Natural light also assists in wayfinding. All elements of the hospital are linked together through a six-story, naturally lit public thoroughfare called Main Street, providing expansive views of the park. This tactic was based on an “assumption that our intuitive ability for wayfinding is enhanced if the natural environment is present,” Healey adds.
Large art objects help break down the scale of the building, keeping it accessible and friendly. “Creature,” an 8-ton, 14-meter high sculpture by Melbourne artist Alexander Knox, is one such example. It stands as the centerpiece of Main Street, acting as a landmark or meeting place. “I think it’s quite at home in the wonderful imaginations of a child,” says Healey.

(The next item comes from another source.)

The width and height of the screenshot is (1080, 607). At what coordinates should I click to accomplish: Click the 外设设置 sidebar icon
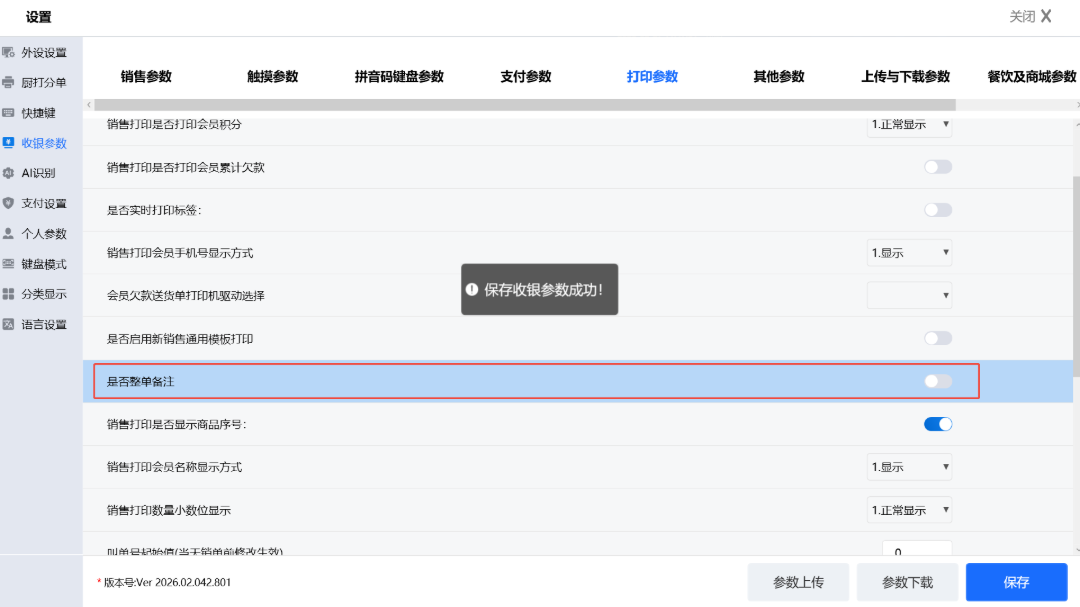point(9,52)
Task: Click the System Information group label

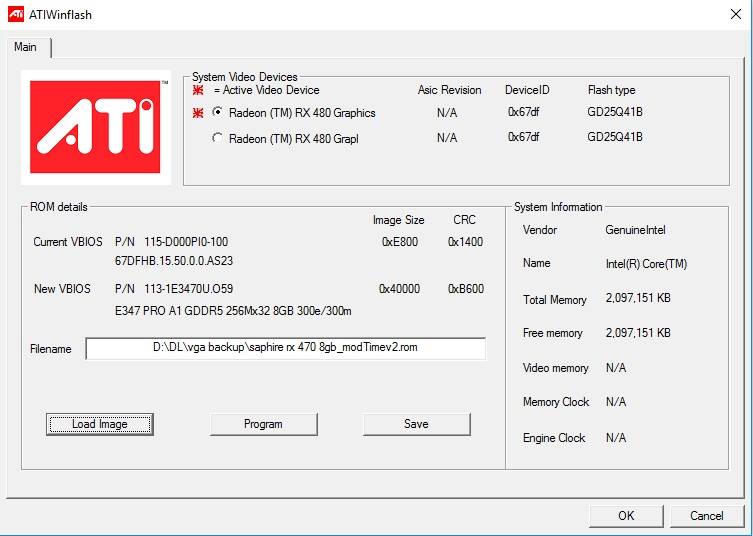Action: coord(558,207)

The Royal Children’s Hospital is a space which ensures patients and their families that even though they may be sick, they don’t have to miss out on the wonder and magic of being a child. Another of the many community partnerships tapped for the project resulted in the hospital’s bean bag theatre, which shows current and often unreleased movies. Many times new releases are shown there first so patients don’t feel left out when a popular movie comes out in public theatres. Showtime begins with patients settling back into big, comfy and colorful bean bags scattered throughout the room.
Thanks to the local community embracing this project and adding their own special touches throughout, the Royal Children’s Hospital appeals to all ages—including parents and staff, who also spend a significant amount of time there. Perhaps Dennis says it best: “The hospital becomes more than just a place to go and be sick.”